Exercise material =>
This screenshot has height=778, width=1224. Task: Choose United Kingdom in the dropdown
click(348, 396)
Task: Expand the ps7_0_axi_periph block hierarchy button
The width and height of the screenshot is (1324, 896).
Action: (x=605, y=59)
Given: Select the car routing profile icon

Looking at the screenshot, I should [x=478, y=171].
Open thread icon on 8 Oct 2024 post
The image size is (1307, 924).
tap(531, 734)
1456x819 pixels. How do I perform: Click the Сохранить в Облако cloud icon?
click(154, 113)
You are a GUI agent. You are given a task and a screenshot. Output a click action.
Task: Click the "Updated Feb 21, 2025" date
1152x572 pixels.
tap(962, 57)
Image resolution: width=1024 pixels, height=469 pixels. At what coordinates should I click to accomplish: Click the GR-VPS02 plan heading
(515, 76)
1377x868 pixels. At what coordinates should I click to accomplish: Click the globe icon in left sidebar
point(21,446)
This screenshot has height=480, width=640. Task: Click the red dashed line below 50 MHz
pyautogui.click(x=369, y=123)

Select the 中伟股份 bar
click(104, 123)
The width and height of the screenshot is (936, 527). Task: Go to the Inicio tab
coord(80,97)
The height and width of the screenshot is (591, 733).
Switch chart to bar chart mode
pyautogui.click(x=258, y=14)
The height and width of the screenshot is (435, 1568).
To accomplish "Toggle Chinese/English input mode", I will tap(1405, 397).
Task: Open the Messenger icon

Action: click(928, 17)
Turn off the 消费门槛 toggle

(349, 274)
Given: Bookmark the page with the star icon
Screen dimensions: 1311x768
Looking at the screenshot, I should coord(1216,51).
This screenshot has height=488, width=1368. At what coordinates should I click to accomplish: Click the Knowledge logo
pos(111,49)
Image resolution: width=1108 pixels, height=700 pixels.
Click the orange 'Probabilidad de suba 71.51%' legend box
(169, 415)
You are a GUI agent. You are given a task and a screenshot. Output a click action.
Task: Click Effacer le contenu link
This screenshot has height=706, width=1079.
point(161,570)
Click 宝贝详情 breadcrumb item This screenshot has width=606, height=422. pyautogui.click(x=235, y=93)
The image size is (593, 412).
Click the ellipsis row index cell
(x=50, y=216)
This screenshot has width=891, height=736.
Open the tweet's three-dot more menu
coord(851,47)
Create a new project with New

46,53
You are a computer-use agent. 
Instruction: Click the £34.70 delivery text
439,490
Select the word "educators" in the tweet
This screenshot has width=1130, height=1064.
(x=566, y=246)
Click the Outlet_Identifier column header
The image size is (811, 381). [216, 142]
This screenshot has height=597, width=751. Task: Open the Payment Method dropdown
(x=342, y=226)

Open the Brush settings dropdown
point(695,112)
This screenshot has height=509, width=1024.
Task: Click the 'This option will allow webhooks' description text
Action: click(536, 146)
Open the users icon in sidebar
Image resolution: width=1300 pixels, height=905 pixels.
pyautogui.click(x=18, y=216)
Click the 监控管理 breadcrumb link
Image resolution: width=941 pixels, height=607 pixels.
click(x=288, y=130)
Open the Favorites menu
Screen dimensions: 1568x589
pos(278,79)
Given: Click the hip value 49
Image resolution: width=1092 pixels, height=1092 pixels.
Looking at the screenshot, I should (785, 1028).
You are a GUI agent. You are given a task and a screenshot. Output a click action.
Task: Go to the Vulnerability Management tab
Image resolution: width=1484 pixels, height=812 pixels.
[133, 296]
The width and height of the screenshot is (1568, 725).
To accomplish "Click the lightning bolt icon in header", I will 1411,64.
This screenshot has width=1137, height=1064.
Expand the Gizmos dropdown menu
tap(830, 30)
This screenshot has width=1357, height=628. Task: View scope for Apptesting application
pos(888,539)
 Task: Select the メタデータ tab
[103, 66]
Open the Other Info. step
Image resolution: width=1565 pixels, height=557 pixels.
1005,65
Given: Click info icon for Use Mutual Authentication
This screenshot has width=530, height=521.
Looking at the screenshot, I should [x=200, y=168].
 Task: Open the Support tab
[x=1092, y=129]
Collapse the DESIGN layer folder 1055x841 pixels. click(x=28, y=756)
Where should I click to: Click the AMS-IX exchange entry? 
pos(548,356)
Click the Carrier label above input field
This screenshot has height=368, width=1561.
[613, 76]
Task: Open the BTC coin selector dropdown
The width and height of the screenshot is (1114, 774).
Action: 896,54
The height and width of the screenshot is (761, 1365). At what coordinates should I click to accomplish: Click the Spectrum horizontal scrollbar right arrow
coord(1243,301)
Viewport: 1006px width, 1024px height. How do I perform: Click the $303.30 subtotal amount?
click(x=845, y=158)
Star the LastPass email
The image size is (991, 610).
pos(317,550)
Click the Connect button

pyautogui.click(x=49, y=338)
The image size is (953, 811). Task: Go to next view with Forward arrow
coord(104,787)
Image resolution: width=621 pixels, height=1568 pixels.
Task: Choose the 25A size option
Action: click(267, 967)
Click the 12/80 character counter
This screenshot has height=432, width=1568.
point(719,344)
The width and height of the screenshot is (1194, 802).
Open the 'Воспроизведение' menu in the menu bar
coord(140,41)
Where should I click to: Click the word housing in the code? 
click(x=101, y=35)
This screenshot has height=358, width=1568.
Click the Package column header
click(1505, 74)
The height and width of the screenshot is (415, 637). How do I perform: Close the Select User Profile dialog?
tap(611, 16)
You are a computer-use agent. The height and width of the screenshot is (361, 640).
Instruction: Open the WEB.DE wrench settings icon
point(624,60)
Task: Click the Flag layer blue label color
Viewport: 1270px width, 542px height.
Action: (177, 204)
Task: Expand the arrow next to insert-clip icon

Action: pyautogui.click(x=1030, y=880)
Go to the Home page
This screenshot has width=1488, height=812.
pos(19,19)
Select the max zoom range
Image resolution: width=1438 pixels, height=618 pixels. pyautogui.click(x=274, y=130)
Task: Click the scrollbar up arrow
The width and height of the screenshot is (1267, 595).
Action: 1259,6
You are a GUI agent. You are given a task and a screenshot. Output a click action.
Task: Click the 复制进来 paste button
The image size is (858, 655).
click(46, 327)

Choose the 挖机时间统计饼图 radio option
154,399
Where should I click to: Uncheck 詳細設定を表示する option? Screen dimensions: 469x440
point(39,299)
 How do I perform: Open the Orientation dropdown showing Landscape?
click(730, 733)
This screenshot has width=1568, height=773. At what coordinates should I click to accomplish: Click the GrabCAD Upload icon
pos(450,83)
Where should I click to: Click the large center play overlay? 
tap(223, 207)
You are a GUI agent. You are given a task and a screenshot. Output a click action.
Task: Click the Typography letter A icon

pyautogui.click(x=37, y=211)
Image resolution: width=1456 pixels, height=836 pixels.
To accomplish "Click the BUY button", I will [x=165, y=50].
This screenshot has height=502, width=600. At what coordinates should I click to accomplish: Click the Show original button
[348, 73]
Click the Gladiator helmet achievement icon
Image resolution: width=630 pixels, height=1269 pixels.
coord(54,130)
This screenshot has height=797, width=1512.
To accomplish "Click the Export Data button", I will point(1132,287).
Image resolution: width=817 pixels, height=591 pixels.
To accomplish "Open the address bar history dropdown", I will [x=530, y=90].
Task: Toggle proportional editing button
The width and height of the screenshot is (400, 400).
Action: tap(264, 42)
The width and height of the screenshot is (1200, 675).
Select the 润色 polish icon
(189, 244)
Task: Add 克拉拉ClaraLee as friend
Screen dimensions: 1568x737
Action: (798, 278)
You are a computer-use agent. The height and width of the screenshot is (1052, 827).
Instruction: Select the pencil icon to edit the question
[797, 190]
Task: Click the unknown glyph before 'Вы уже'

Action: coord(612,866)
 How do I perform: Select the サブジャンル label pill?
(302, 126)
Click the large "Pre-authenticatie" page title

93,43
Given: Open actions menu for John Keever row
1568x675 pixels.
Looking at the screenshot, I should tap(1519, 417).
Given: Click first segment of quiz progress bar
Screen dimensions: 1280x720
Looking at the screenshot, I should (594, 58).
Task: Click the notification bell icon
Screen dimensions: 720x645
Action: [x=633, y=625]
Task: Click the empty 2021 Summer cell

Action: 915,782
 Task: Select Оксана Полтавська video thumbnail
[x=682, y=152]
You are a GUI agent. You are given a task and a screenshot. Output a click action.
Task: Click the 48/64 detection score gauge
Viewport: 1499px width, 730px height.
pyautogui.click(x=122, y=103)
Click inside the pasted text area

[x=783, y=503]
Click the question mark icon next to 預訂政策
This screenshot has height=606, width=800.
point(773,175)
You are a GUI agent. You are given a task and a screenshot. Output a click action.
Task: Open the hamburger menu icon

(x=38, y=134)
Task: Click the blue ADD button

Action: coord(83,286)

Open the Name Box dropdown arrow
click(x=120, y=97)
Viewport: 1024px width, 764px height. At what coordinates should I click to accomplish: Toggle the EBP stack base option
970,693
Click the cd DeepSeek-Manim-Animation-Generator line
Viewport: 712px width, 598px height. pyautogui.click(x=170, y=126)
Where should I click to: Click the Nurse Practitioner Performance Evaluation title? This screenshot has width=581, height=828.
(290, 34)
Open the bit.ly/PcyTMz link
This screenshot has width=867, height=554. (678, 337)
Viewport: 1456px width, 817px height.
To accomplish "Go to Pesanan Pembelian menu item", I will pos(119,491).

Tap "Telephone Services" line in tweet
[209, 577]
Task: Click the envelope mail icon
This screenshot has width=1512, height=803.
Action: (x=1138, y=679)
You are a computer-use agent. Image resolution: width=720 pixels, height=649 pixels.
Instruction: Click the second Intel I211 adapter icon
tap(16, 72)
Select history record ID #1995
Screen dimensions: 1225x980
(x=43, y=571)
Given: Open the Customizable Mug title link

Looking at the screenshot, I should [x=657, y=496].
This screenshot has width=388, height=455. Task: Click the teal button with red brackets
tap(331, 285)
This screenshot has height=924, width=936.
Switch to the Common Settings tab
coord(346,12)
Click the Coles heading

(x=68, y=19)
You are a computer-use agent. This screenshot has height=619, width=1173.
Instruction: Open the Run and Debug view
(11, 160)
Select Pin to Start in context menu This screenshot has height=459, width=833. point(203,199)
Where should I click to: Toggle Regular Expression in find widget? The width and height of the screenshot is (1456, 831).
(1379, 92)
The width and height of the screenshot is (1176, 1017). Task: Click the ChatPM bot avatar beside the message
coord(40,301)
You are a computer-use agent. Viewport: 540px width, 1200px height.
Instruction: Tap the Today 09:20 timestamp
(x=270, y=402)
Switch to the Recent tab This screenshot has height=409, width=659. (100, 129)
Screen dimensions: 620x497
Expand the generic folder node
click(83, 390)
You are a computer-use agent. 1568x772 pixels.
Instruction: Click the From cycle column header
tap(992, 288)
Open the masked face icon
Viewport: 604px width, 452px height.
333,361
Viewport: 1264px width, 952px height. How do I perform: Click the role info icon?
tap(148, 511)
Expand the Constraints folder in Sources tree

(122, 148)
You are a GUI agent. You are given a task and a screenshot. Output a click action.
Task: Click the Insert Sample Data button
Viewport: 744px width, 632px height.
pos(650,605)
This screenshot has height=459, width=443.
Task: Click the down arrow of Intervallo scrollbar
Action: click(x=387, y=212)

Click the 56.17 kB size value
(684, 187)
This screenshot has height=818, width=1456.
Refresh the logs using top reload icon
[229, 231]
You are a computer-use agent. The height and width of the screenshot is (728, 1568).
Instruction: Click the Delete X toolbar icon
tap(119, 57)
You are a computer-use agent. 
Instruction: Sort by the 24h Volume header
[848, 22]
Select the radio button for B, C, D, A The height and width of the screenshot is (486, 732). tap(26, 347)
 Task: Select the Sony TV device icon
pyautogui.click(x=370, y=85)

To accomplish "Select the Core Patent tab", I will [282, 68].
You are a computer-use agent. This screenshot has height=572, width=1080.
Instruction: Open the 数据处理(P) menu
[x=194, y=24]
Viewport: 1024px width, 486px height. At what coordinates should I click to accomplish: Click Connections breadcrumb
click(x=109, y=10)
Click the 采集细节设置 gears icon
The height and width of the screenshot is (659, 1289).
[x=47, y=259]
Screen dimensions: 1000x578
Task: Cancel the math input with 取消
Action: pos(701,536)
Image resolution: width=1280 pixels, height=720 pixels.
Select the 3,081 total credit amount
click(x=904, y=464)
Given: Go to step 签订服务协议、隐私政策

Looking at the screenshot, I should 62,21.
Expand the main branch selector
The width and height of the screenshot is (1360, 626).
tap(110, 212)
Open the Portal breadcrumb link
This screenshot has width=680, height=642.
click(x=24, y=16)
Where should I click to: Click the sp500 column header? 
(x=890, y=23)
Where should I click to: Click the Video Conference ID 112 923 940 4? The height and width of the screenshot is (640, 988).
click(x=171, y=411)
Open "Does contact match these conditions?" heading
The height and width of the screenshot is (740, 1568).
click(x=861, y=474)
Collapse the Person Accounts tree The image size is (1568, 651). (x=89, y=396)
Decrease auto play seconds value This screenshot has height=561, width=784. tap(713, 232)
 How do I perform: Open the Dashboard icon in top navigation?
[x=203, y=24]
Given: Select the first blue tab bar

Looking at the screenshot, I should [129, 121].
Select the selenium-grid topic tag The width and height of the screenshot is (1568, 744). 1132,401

Work to be completed => In the listing above, find the line containing "Task: Select the メタデータ tab" and the line containing "Collapse the DESIGN". Output them and every line between, exactly, and nothing else.

Your solution =>
 Task: Select the メタデータ tab
[103, 66]
Open the Other Info. step
Image resolution: width=1565 pixels, height=557 pixels.
1005,65
Given: Click info icon for Use Mutual Authentication
This screenshot has width=530, height=521.
Looking at the screenshot, I should [x=200, y=168].
 Task: Open the Support tab
[x=1092, y=129]
Collapse the DESIGN layer folder 1055x841 pixels. click(x=28, y=756)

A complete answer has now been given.